Floyd Mayweather Jr received banned intravenous vitamin injections the day before his May 2 megafight against Manny Pacquiao which failed to comply with World Anti-Doping Agency guidelines, it was disclosed late Wednesday in the USA.
he U.S. Anti-Doping Agency did not then issue a therapeutic use exception to Mayweather for the IVs until almost three weeks after the contest.
The report on SB Nation into drug testing in boxing, written by Thomas Hauser, revealed that Mayweather was discovered by the U.S. Anti-Doping Agency to have received an intravenous vitamin injection the day before his May fight against Pacquiao, when employees of USADA had arrived to give Mayweather a random drug test at his home after the fight’s weigh-in on Friday May 1.
The officials “found evidence of an IV being administered” to the boxer at the time. Nevada State Athletic Commission executive director Bob Bennett confirmed in the report that USADA did not declare to the NSAC that Mayweather was receiving an injection.
According to Mayweather’s medical team, the fighter was given two different vitamin mixes -saline and vitamins- both of which were to treat dehydration. While the injections themselves did not include any banned substances, and Mayweather has never tested for any banned substance in his 19-year professional career, IVs are banned under WADA guidelines because they can be used to “dilute or mask the presence of another substance,” Hauser's report disclosed.

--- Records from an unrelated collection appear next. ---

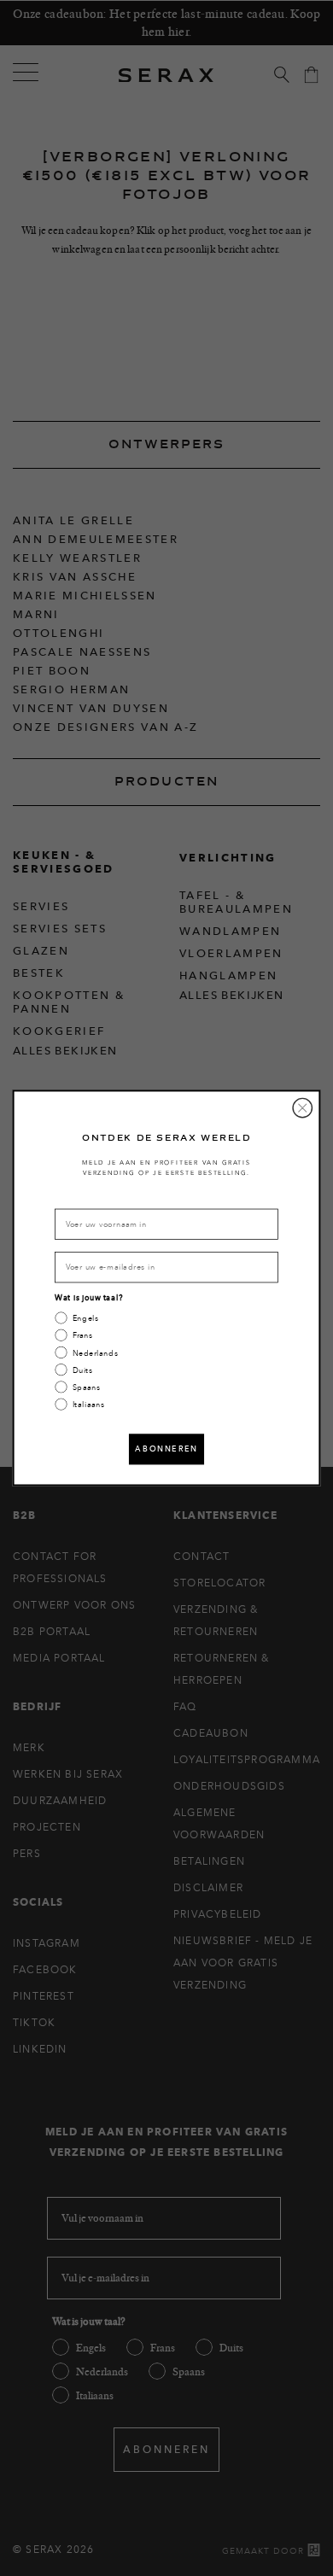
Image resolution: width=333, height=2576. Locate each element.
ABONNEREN (166, 1449)
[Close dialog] (302, 1107)
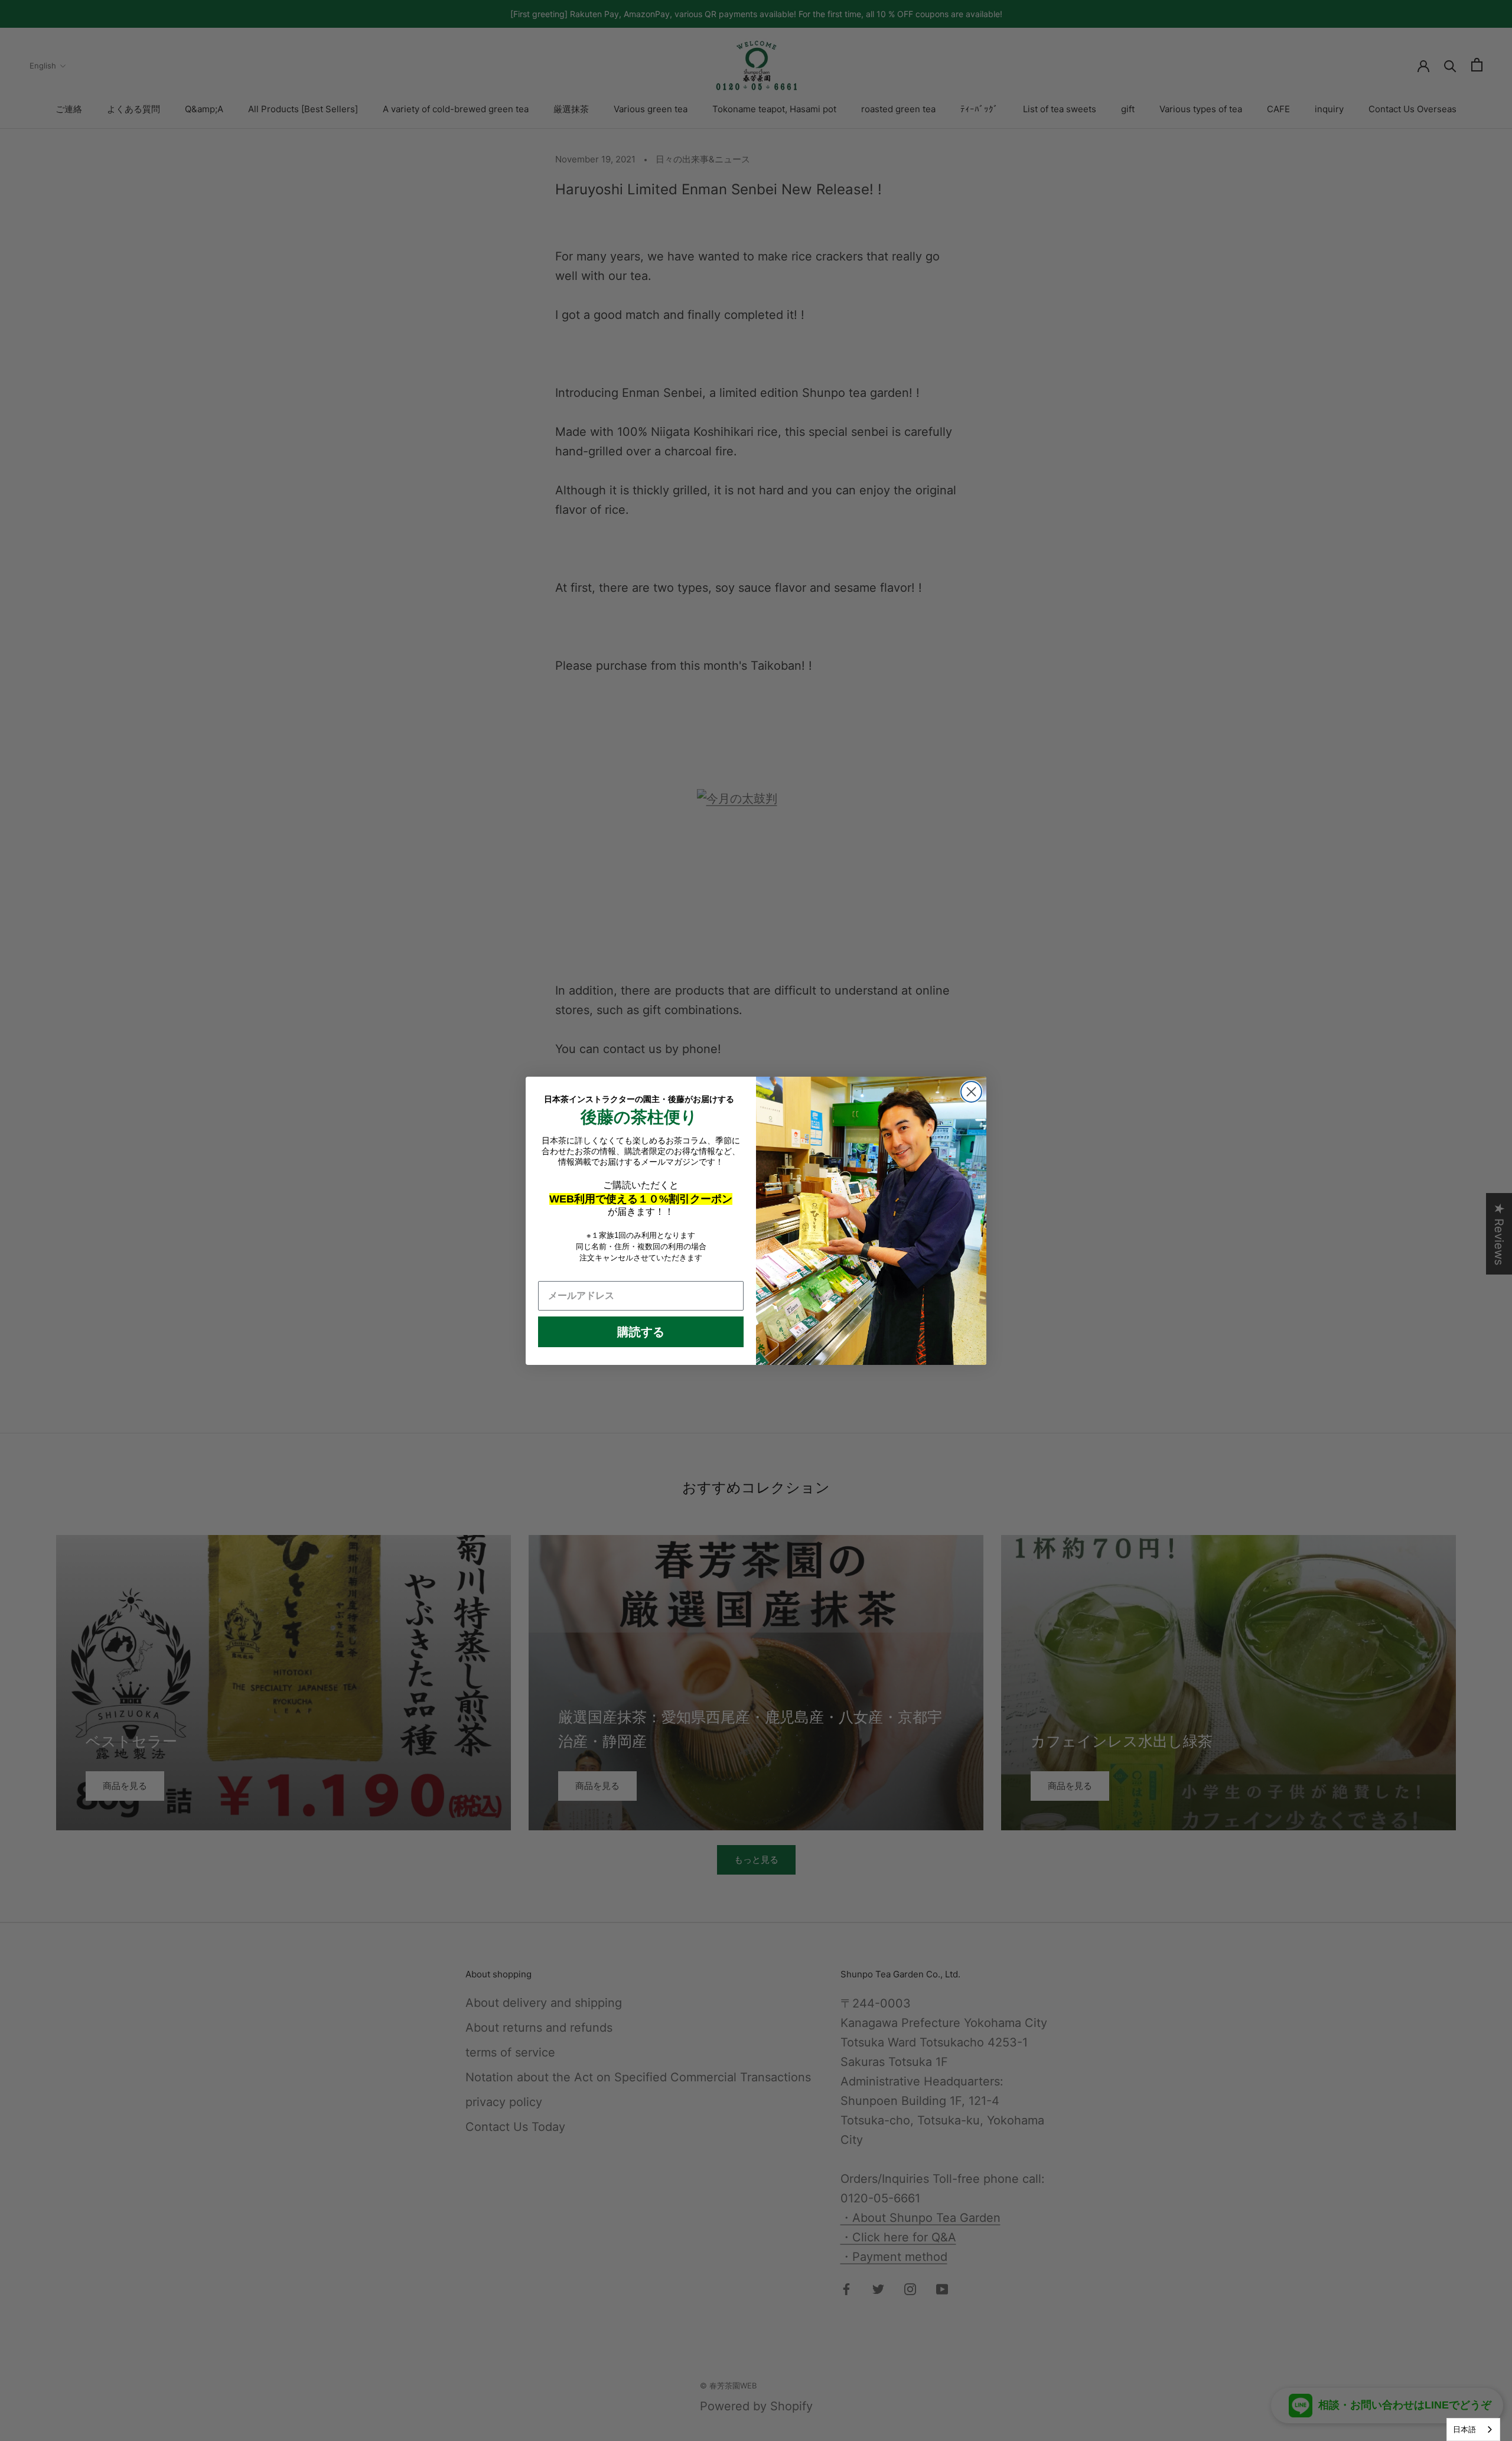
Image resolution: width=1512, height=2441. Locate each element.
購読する (640, 1332)
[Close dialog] (971, 1091)
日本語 (1464, 2429)
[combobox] (1473, 2429)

To compound the disclosure, Mayweather was then granted a retrospective therapeutic use exemption (TUE) to receive the IV injections by USADA. Yet Mayweather's team had not applied for the TUE until 18 days after the fight against Pacquiao, 19 days after his test, according to Hauser's report. May weather went on to defeat Pacquiao by unanimous decision.
USADA chose not to notify the NSAC about the procedure until May 21, when USADA sent a letter to Bob Bennett, the NSAC director and NSAC chairman Francisco Aguilar, with a copy to Top Rank (Pacquiao's promoter), informing them that a retrospective therapeutic use exemption (TUE) had been granted.
Bennett told the Las Vegas Review-Journal on Wednesday that while he has no issue with Mayweather, who has always been an anti-doping advocate, he now has concerns over the actions of USADA officials, who should, he believes, have declared it immediately to the regulatory NSAC body, which is a state government agency.
"Floyd has always been a proponent of drug testing, which I applaud," Bennett told the Las Vegas Review-Journal. "He's set a fine example for all to emulate. He's never tested positive in his entire career for any performance-enhancing drugs and, as a commission, we have no problem with Floyd Mayweather."
"As far as USADA, I was extremely disappointed that I wasn't notified right away. When it comes to TUE, we are the sole agency that approves the administering of TUEs. USADA, nor any other anti-doping agency that does drug testing, doesn't have the authority to adminster a TUE."
"The bottom line is USADA didn't keep us informed, which is totally unacceptable and unprofessional." The disclosure is likely to lead to an inquiry buy NSAC into the dealings of the USADA, over its lack of transparency, and its relationships with individuals being tested.
Pacquiao received a visit from a United States Anti-Doping Agency (USADA) representative shortly before taking to the scale on May 1, the thirteenth time he was asked to submit a urine or blood sample to the performance enhancing drug testing company in the build-up to the superfight.